(Collected data entries)
----------------
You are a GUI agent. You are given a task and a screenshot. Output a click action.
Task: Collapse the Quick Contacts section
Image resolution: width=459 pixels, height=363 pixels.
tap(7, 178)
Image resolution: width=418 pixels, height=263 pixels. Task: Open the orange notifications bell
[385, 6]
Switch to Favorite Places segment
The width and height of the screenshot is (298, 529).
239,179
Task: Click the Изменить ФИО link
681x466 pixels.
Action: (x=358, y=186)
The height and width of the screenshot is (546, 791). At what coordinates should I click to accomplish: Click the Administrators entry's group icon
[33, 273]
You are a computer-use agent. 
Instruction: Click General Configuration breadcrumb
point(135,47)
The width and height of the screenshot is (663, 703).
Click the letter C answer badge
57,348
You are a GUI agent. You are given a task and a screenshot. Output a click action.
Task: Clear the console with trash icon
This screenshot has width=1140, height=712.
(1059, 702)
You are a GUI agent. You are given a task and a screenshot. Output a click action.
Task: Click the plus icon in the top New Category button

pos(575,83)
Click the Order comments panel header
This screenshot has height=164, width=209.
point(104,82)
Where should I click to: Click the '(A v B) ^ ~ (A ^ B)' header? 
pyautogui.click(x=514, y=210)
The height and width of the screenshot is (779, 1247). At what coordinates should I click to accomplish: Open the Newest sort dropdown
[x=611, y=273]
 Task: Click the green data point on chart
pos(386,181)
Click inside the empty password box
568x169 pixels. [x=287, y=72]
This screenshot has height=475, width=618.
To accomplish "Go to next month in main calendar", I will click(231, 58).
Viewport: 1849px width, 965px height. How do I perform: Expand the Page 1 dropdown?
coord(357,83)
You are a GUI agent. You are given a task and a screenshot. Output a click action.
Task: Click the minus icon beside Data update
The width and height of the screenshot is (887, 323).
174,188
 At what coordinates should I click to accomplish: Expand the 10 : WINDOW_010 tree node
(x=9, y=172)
----------------
Required action >> The answer must consist of the lines from the one with "Task: Click the minus icon beside Data update" through the final line of the entries above, exactly as they are, and nothing else.

Exercise solution >>
Task: Click the minus icon beside Data update
The width and height of the screenshot is (887, 323).
174,188
 At what coordinates should I click to accomplish: Expand the 10 : WINDOW_010 tree node
(x=9, y=172)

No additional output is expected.